* [Objective]
Reproduce all of the entries below word for word, leaving out the pictures.

* [Material provided]
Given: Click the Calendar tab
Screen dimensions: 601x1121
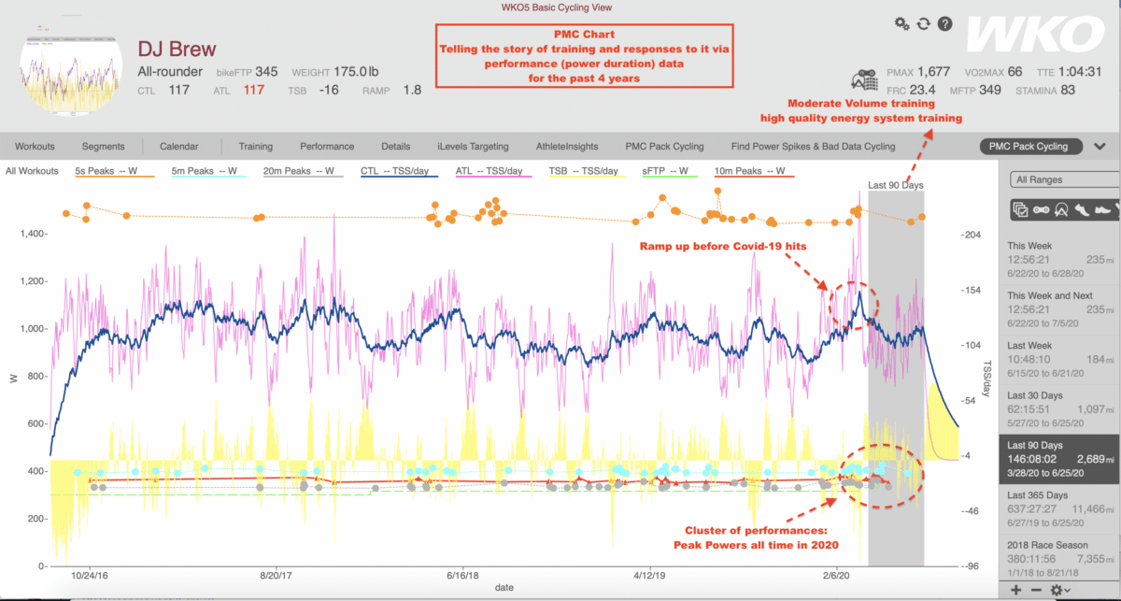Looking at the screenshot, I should (178, 146).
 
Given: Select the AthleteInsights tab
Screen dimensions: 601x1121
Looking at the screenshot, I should (568, 146).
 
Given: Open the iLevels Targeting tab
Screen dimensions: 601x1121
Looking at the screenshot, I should (472, 146).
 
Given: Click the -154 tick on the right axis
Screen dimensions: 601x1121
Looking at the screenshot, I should (972, 291).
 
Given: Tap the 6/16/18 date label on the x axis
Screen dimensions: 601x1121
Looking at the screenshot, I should (463, 577).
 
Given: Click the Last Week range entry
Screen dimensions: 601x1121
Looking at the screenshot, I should (1028, 347).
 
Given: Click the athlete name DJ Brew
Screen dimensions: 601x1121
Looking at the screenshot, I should (176, 49).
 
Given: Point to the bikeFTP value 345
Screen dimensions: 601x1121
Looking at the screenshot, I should (266, 72).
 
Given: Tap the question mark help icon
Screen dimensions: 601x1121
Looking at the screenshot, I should (944, 23).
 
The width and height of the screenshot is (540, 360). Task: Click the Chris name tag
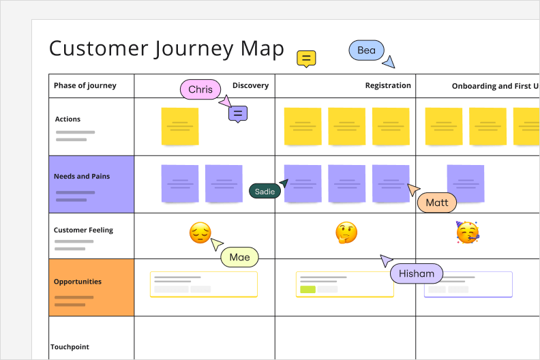[x=200, y=89]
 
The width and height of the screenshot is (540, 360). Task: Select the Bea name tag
[x=366, y=50]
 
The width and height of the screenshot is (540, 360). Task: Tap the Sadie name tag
[x=265, y=192]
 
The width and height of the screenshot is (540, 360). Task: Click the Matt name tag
[x=437, y=202]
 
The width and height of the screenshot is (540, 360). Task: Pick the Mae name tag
[x=239, y=257]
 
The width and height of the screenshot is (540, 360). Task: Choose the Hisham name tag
[x=417, y=274]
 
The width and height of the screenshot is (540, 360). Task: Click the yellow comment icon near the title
[x=306, y=59]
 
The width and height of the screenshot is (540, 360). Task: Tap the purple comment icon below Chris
[x=238, y=114]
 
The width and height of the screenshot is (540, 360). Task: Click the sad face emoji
[x=200, y=233]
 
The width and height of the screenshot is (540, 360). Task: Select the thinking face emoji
[x=346, y=233]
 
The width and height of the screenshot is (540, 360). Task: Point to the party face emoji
[x=467, y=232]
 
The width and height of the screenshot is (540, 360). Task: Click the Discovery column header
[x=250, y=86]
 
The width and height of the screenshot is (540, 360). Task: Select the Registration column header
[x=388, y=86]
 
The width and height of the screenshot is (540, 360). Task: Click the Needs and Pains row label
[x=82, y=177]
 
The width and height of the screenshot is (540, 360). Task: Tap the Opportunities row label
[x=78, y=282]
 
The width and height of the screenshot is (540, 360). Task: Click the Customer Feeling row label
[x=83, y=230]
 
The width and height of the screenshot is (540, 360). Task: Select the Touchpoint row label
[x=70, y=347]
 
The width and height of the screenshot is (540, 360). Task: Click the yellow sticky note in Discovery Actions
[x=180, y=126]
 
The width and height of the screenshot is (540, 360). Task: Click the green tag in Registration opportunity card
[x=308, y=289]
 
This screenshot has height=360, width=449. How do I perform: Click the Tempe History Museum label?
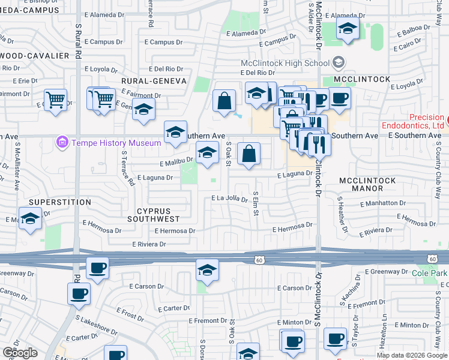pyautogui.click(x=116, y=143)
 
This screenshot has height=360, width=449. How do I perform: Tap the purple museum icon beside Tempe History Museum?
pyautogui.click(x=61, y=143)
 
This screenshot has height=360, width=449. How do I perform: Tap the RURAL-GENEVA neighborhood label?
pyautogui.click(x=154, y=80)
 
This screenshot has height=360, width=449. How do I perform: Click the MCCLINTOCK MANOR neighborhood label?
pyautogui.click(x=367, y=184)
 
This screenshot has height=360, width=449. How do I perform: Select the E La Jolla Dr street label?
pyautogui.click(x=229, y=199)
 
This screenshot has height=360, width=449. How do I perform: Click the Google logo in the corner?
pyautogui.click(x=20, y=353)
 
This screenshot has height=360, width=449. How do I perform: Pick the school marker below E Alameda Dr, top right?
pyautogui.click(x=348, y=28)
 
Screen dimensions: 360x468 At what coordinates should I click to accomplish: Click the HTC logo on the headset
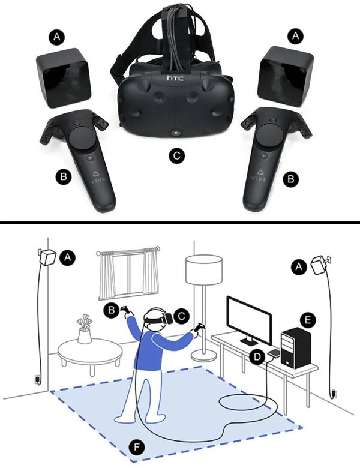[x=175, y=79]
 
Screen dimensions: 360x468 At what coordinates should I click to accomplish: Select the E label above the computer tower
[x=307, y=320]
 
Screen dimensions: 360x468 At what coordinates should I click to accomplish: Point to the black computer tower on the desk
[x=296, y=348]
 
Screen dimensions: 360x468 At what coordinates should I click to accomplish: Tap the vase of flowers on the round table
[x=84, y=329]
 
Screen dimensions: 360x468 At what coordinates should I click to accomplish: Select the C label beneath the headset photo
[x=176, y=155]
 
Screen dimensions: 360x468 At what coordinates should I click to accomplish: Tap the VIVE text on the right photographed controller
[x=259, y=179]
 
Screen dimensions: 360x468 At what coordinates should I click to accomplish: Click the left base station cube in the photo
[x=63, y=77]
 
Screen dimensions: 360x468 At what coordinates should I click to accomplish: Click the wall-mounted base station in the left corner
[x=48, y=257]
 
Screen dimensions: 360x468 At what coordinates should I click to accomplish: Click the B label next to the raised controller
[x=112, y=310]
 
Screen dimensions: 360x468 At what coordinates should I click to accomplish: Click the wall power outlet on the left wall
[x=37, y=379]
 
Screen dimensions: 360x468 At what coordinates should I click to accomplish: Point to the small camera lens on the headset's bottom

* [Response to the task]
Given: Click the Calendar tab
Screen dimensions: 601x1121
Looking at the screenshot, I should (178, 146).
 
Given: Select the AthleteInsights tab
Screen dimensions: 601x1121
Looking at the screenshot, I should (568, 146).
 
Given: Open the iLevels Targeting tab
Screen dimensions: 601x1121
Looking at the screenshot, I should (472, 146).
 
Given: Click the -154 tick on the right axis
Screen dimensions: 601x1121
Looking at the screenshot, I should (972, 291).
 
Given: Tap the 6/16/18 date label on the x axis
Screen dimensions: 601x1121
Looking at the screenshot, I should (463, 577).
 
Given: Click the Last Week range entry
Screen dimensions: 601x1121
Looking at the screenshot, I should (1028, 347).
 
Given: Click the athlete name DJ Brew
Screen dimensions: 601x1121
Looking at the screenshot, I should (176, 49).
 
Given: Point to the bikeFTP value 345
Screen dimensions: 601x1121
Looking at the screenshot, I should (266, 72).
 
Given: Tap the question mark help icon
Screen dimensions: 601x1121
Looking at the screenshot, I should (944, 23).
 
The width and height of the screenshot is (540, 360). Task: Click the Chris name tag
[x=200, y=89]
 
The width and height of the screenshot is (540, 360). Task: Select the Bea name tag
[x=366, y=50]
 
The width and height of the screenshot is (540, 360). Task: Tap the Sadie name tag
[x=265, y=192]
 
The width and height of the screenshot is (540, 360). Task: Click the Matt name tag
[x=437, y=202]
 
The width and height of the screenshot is (540, 360). Task: Pick the Mae name tag
[x=239, y=257]
 
The width and height of the screenshot is (540, 360). Task: Choose the Hisham name tag
[x=417, y=274]
 
The width and height of the screenshot is (540, 360). Task: Click the yellow comment icon near the title
[x=306, y=59]
 
The width and height of the screenshot is (540, 360). Task: Tap the purple comment icon below Chris
[x=238, y=114]
 
The width and height of the screenshot is (540, 360). Task: Click the sad face emoji
[x=200, y=233]
 
The width and height of the screenshot is (540, 360). Task: Select the thinking face emoji
[x=346, y=233]
 
The width and height of the screenshot is (540, 360). Task: Point to the party face emoji
[x=467, y=232]
 
The width and height of the screenshot is (540, 360). Task: Click the Discovery column header
[x=250, y=86]
 
The width and height of the screenshot is (540, 360). Task: Select the Registration column header
[x=388, y=86]
 
The width and height of the screenshot is (540, 360). Task: Click the Needs and Pains row label
[x=82, y=177]
 
The width and height of the screenshot is (540, 360). Task: Tap the Opportunities row label
[x=78, y=282]
 
The width and height of the screenshot is (540, 360). Task: Click the Customer Feeling row label
[x=83, y=230]
 
The width and height of the screenshot is (540, 360). Task: Select the Touchpoint row label
[x=70, y=347]
 
The width and height of the screenshot is (540, 360). Task: Click the yellow sticky note in Discovery Actions
[x=180, y=126]
 
The width and height of the screenshot is (540, 360). Task: Click the green tag in Registration opportunity card
[x=308, y=289]
 
This screenshot has height=360, width=449. How do I perform: Click the Tempe History Museum label?
pyautogui.click(x=116, y=143)
 
This screenshot has height=360, width=449. How do I perform: Tap the purple museum icon beside Tempe History Museum?
pyautogui.click(x=61, y=143)
 
This screenshot has height=360, width=449. How do I perform: Tap the RURAL-GENEVA neighborhood label?
pyautogui.click(x=154, y=80)
 
This screenshot has height=360, width=449. How do I perform: Click the MCCLINTOCK MANOR neighborhood label?
pyautogui.click(x=367, y=184)
 
This screenshot has height=360, width=449. How do I perform: Select the E La Jolla Dr street label?
pyautogui.click(x=229, y=199)
 
This screenshot has height=360, width=449. How do I perform: Click the Google logo in the corner?
pyautogui.click(x=20, y=353)
 
This screenshot has height=360, width=449. How do I perform: Pick the school marker below E Alameda Dr, top right?
pyautogui.click(x=348, y=28)
 
Screen dimensions: 360x468 At what coordinates should I click to accomplish: Click the HTC logo on the headset
[x=175, y=79]
 
Screen dimensions: 360x468 At what coordinates should I click to accomplish: Select the E label above the computer tower
[x=307, y=320]
 
Screen dimensions: 360x468 At what coordinates should I click to accomplish: Point to the black computer tower on the desk
[x=296, y=348]
 
Screen dimensions: 360x468 At what coordinates should I click to accomplish: Tap the vase of flowers on the round table
[x=84, y=329]
 
Screen dimensions: 360x468 At what coordinates should I click to accomplish: Select the C label beneath the headset photo
[x=176, y=155]
 
Screen dimensions: 360x468 At what coordinates should I click to accomplish: Tap the VIVE text on the right photographed controller
[x=259, y=179]
 
Screen dimensions: 360x468 At what coordinates should I click to accomplish: Click the left base station cube in the photo
[x=63, y=77]
 
Screen dimensions: 360x468 At what coordinates should I click to accomplish: Click the wall-mounted base station in the left corner
[x=48, y=257]
 
Screen dimensions: 360x468 At what coordinates should I click to accomplish: Click the B label next to the raised controller
[x=112, y=310]
 
Screen dimensions: 360x468 At what coordinates should I click to accomplish: Click the wall power outlet on the left wall
[x=37, y=379]
 
Screen dimensions: 360x468 At what coordinates should I click to accomplish: Point to the small camera lens on the headset's bottom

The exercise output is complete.